→ Exercise
Copy the following lines word for word, leaving out the pictures.

(Pointing records for text and elements)

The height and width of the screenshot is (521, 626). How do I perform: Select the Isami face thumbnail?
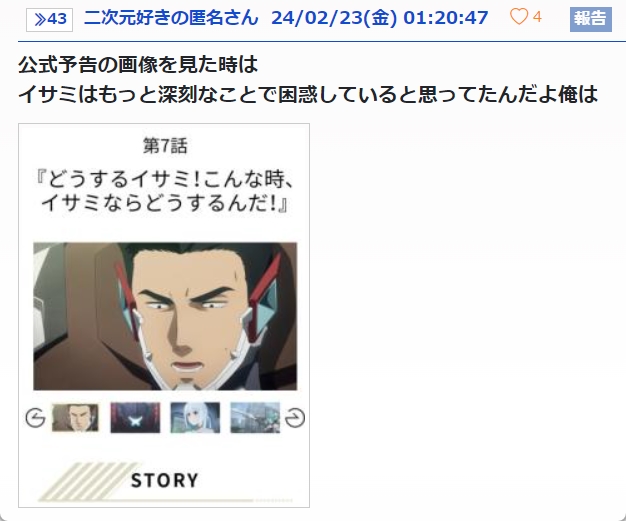coord(75,418)
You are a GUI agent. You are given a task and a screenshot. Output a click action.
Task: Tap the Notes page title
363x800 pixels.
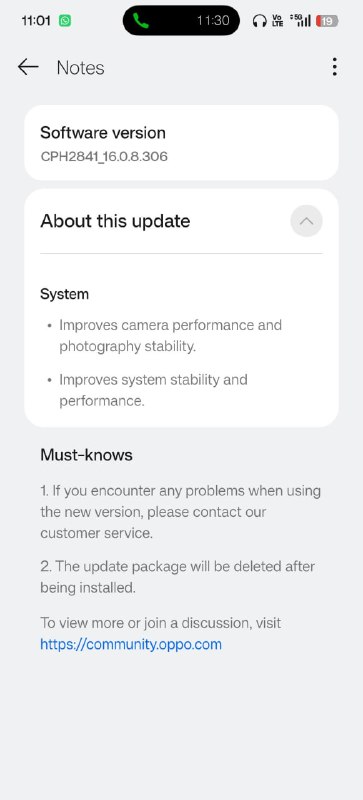coord(80,67)
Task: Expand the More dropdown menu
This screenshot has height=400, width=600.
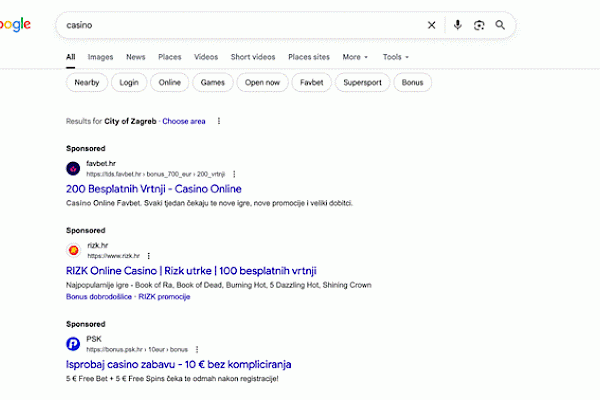Action: 354,57
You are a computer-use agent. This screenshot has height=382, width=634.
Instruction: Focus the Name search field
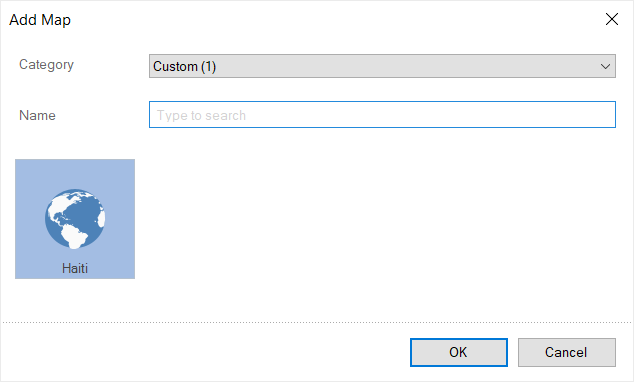pos(382,115)
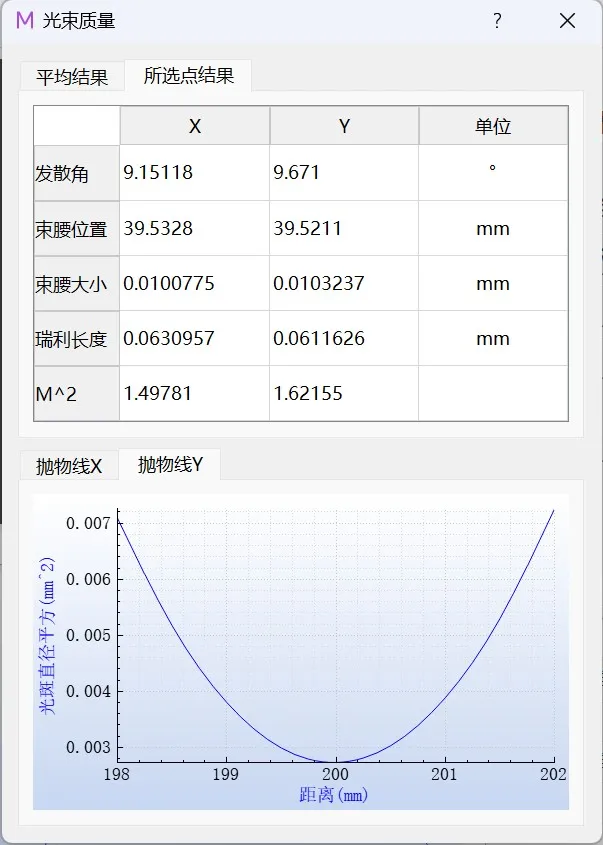This screenshot has height=845, width=603.
Task: Click the Y column header
Action: point(344,126)
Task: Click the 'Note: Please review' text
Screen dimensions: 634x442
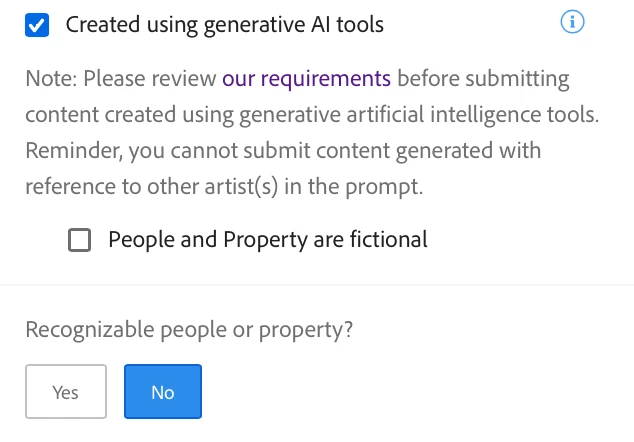Action: coord(121,78)
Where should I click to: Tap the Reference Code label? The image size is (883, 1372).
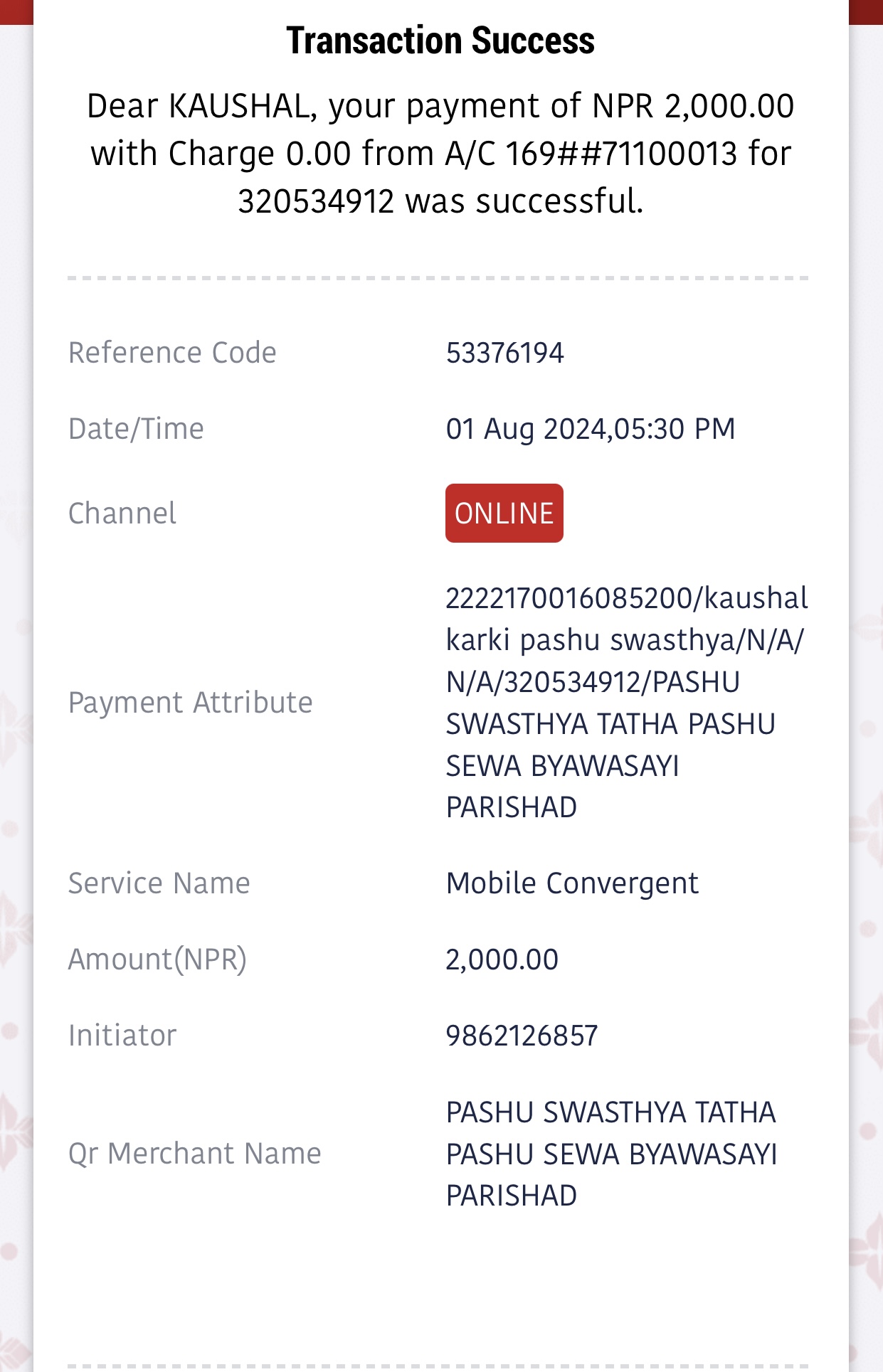(x=172, y=353)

→ Result
The height and width of the screenshot is (521, 626). How do I perform: Select the Isami face thumbnail?
coord(75,418)
You are a GUI agent. You are given a task and a screenshot. Output a click action.
Task: Tap the Notes page title
363x800 pixels.
coord(80,67)
Task: Expand the More dropdown menu
This screenshot has height=400, width=600.
Action: 354,57
You are a computer-use agent. This screenshot has height=382, width=634.
Instruction: Focus the Name search field
pos(382,115)
This screenshot has height=845, width=603.
Task: Click the Y column header
Action: point(344,126)
Task: Click the 'Note: Please review' text
Screen dimensions: 634x442
Action: coord(121,78)
Where should I click to: Tap the Reference Code label? The image size is (883, 1372).
(x=172, y=353)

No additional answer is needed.